Set down the line containing "Task: Click the target Target Ratio icon" and each line after it through the last line of the records, exactly, leaving pictures out.
****
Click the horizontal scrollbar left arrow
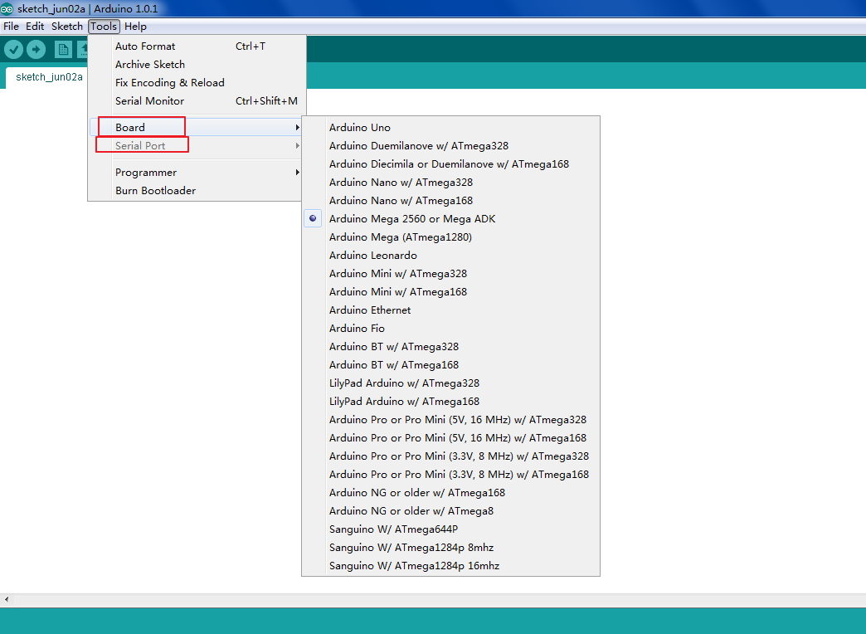Image resolution: width=866 pixels, height=634 pixels. click(x=7, y=599)
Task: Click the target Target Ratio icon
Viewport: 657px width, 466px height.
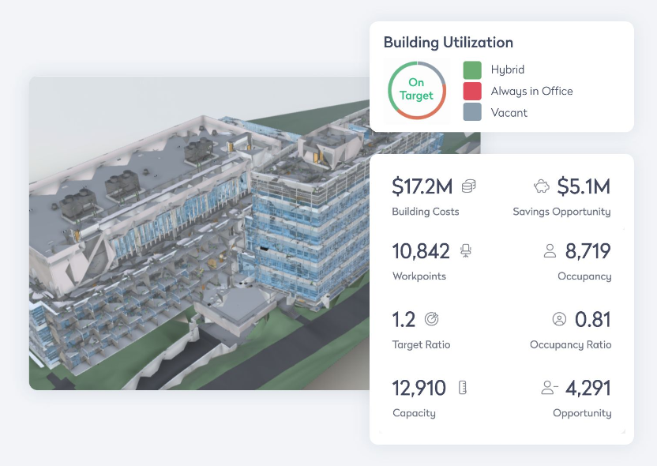Action: 432,319
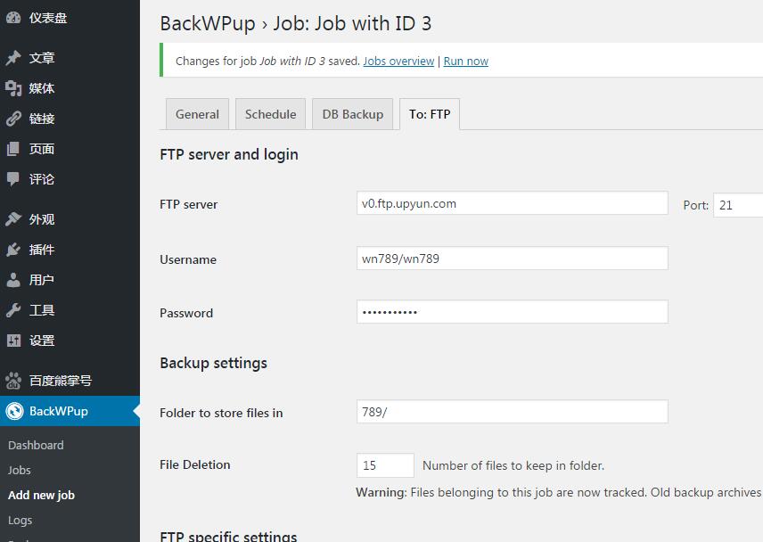763x542 pixels.
Task: Click the File Deletion number field
Action: point(384,465)
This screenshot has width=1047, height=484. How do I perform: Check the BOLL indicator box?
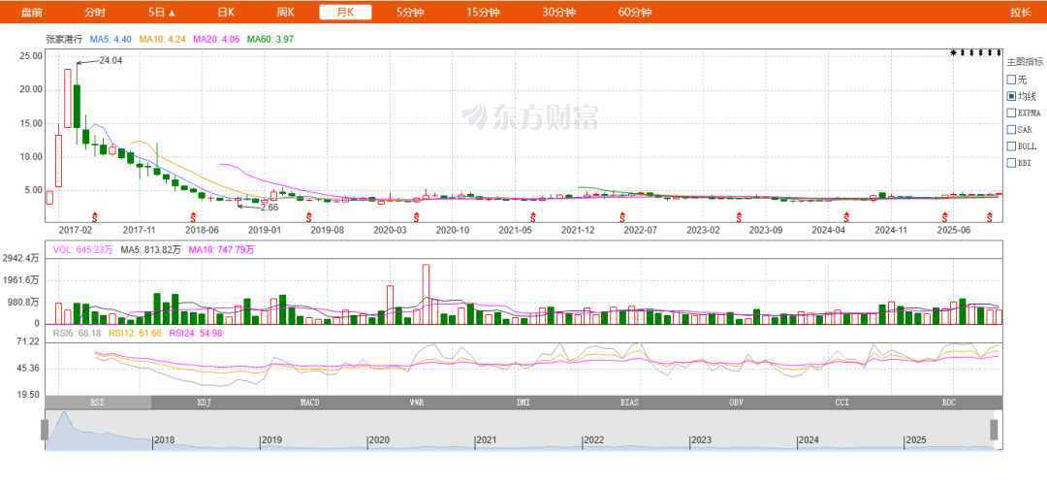tap(1011, 145)
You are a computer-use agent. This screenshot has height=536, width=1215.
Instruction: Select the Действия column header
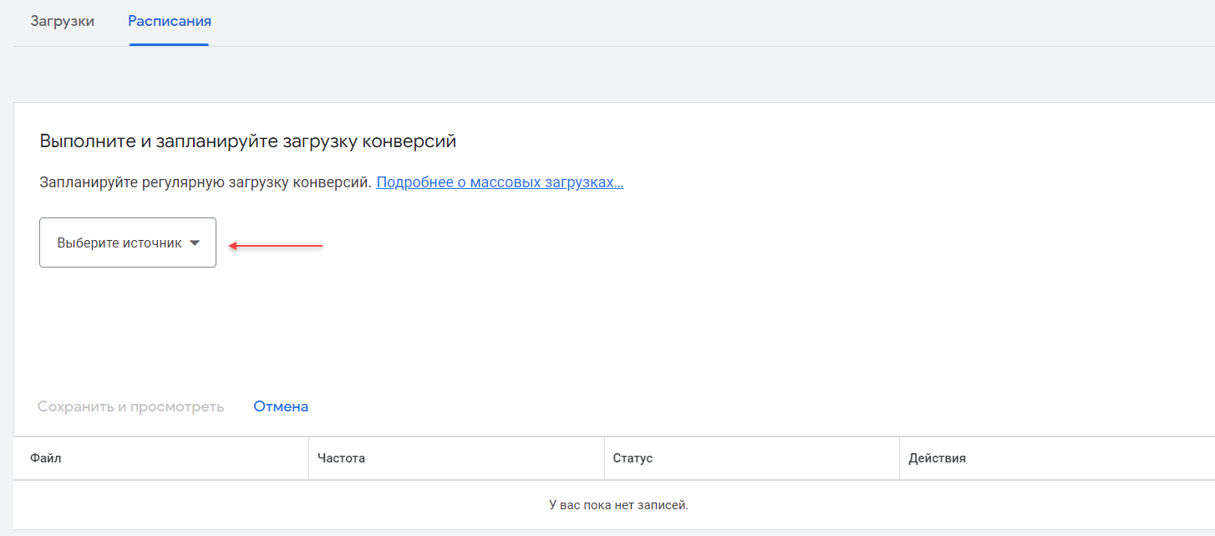(937, 458)
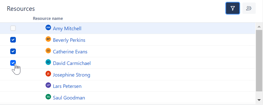This screenshot has height=105, width=263.
Task: Click Lars Petersen's LP avatar icon
Action: 48,85
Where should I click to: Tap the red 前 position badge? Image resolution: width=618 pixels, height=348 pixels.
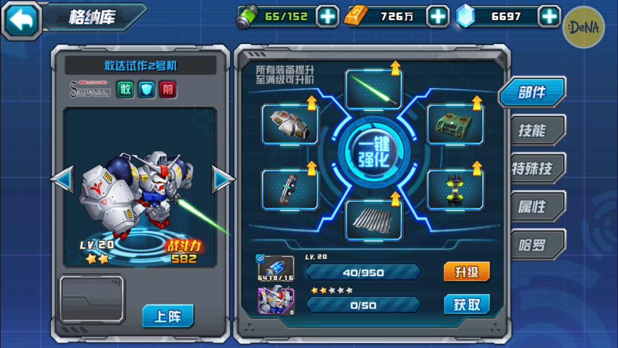pyautogui.click(x=168, y=89)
****
* Solution below:
Task: Click the target Target Ratio icon
Viewport: 657px width, 466px height.
Action: 432,319
763x542 pixels.
Task: Click the File Deletion number field
Action: point(384,465)
This screenshot has width=1047, height=484. How do I perform: Check the BOLL indicator box?
tap(1011, 145)
You are a computer-use agent. This screenshot has height=536, width=1215.
Instruction: Select the Действия column header
(937, 458)
This screenshot has height=105, width=263.
Task: Click Lars Petersen's LP avatar icon
Action: 48,85
Where should I click to: Tap the red 前 position badge? Image resolution: width=618 pixels, height=348 pixels.
pyautogui.click(x=168, y=89)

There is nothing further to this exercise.